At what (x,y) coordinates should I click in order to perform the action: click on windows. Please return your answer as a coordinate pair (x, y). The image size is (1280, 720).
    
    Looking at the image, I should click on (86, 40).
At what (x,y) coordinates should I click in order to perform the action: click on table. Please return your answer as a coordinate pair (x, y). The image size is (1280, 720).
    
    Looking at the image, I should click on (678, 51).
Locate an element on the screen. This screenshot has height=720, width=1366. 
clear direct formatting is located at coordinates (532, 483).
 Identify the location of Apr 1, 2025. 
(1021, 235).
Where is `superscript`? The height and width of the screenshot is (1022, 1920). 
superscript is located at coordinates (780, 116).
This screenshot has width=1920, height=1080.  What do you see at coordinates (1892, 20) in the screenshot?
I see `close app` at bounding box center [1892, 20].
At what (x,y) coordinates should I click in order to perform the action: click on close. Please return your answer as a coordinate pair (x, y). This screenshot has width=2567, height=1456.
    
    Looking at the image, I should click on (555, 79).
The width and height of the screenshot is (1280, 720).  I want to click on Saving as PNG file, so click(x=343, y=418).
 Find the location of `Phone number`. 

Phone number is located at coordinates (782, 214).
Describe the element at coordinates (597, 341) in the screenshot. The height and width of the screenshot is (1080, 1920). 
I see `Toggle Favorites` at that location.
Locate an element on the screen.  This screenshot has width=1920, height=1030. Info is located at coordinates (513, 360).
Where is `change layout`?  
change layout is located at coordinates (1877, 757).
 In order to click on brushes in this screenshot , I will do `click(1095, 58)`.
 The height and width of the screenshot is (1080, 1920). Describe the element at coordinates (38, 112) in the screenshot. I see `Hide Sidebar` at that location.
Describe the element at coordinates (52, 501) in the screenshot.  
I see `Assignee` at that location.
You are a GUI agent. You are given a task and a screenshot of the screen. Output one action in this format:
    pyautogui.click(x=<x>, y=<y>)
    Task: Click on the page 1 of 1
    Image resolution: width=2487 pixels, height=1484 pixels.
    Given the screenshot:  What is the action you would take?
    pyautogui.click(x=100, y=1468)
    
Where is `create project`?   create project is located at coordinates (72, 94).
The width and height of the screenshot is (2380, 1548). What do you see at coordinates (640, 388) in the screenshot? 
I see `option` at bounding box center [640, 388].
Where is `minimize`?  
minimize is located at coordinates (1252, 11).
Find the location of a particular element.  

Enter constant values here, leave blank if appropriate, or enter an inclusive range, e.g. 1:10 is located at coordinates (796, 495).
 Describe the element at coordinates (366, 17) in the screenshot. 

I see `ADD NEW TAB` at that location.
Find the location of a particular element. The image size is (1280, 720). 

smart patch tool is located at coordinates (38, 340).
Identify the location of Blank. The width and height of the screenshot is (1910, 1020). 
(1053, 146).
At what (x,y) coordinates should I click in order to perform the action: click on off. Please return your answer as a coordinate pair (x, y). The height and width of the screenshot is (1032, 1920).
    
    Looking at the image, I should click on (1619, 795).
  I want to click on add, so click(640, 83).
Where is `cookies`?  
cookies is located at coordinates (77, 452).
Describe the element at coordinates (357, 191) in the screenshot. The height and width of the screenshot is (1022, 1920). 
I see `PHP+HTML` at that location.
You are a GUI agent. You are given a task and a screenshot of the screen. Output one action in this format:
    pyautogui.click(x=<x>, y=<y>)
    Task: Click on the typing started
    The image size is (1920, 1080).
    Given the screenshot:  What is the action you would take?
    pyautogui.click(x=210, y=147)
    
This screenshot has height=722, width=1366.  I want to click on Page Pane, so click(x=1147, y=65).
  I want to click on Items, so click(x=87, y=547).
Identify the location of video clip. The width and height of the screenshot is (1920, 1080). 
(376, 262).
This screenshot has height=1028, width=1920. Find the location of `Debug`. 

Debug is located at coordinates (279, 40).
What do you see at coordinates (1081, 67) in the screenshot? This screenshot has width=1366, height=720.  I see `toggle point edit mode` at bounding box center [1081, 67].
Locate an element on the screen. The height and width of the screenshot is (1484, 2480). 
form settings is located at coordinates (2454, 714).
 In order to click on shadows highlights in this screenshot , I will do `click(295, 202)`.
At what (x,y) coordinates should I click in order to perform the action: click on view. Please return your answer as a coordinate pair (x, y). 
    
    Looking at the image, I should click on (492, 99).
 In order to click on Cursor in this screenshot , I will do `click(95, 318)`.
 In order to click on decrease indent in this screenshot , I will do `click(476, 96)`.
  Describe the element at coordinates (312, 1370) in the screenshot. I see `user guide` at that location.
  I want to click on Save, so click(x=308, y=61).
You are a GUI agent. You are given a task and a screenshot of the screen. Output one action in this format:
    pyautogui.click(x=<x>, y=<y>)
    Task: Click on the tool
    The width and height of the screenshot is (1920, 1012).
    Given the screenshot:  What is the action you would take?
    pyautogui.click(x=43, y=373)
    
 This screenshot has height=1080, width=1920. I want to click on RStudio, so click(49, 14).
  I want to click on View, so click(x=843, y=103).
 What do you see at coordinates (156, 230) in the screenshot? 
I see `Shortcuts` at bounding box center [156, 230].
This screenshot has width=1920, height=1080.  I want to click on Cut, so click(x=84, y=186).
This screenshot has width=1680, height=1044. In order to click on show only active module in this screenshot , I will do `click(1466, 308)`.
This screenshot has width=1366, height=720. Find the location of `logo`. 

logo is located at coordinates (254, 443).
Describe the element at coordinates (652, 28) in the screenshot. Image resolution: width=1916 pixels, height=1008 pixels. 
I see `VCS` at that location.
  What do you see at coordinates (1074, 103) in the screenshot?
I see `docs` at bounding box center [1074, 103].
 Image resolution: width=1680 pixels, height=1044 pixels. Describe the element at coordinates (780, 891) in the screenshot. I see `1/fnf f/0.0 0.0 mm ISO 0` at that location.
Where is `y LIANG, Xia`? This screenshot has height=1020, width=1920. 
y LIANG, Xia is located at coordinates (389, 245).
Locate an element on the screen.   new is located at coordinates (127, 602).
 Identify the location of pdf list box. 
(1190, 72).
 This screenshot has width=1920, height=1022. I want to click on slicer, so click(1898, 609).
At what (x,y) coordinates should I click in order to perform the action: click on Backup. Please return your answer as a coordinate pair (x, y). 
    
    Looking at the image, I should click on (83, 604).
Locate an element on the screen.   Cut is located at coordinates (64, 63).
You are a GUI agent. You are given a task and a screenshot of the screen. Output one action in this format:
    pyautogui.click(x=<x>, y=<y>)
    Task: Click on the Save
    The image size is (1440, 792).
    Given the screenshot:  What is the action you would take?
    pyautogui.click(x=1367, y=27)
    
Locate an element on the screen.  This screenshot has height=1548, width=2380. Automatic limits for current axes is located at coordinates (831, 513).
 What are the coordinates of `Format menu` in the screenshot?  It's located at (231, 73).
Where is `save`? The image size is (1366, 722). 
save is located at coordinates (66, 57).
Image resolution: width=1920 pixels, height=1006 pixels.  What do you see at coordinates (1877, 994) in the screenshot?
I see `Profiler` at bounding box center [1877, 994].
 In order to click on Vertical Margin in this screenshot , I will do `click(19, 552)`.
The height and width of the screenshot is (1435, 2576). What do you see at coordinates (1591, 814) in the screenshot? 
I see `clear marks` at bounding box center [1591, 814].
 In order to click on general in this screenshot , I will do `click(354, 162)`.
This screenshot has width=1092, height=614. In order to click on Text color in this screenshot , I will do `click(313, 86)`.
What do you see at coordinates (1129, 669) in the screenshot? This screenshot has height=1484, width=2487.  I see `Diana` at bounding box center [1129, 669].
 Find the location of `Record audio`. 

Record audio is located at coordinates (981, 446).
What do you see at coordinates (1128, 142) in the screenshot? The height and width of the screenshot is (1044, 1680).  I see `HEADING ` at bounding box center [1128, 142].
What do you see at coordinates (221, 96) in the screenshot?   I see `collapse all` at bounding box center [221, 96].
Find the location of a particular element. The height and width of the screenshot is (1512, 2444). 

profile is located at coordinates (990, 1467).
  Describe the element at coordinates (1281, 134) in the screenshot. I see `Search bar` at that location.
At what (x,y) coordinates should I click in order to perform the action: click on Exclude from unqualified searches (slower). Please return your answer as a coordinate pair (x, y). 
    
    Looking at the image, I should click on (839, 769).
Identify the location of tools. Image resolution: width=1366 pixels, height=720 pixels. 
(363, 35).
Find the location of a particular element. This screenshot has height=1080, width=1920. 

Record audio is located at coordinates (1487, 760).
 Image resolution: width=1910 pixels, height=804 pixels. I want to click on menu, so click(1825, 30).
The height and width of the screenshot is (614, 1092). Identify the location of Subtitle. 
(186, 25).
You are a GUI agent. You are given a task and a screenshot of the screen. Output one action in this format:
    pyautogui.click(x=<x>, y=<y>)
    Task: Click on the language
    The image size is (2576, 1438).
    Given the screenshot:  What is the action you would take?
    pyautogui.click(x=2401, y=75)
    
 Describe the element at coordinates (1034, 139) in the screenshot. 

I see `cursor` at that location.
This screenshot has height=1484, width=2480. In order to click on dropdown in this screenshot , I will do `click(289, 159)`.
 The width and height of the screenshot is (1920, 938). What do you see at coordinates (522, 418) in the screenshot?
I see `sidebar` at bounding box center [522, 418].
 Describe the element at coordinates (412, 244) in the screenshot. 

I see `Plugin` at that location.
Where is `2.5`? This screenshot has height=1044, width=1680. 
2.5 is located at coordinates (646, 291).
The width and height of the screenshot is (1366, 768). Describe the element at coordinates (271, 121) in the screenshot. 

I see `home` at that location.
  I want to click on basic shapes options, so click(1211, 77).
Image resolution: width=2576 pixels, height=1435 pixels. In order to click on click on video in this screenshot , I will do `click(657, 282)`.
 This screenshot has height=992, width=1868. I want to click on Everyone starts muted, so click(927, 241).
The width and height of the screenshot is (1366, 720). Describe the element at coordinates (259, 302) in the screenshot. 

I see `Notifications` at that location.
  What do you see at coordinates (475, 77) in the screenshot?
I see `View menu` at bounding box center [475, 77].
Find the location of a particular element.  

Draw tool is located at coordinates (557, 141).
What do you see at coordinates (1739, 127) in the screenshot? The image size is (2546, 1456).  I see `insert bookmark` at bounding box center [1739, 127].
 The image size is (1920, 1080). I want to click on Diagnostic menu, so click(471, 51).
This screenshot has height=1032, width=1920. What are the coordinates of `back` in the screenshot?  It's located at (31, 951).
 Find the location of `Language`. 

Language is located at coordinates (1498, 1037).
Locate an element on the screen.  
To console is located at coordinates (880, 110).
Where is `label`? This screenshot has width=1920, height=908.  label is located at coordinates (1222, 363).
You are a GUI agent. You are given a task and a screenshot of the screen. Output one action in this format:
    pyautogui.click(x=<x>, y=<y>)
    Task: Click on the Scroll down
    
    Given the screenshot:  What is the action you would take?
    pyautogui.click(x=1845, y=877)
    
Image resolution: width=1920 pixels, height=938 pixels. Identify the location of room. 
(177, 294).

**Given task**
Express the items from the line with "This screenshot has width=1092, height=614." up to and including the line with "Record audio is located at coordinates (981, 446)." as a JSON list of strings, one string per line, with blank lines left out.

**Task response**
[
  "This screenshot has width=1092, height=614. In order to click on Text color in this screenshot , I will do `click(313, 86)`.",
  "What do you see at coordinates (1129, 669) in the screenshot? This screenshot has height=1484, width=2487.  I see `Diana` at bounding box center [1129, 669].",
  " Find the location of `Record audio`. ",
  "Record audio is located at coordinates (981, 446)."
]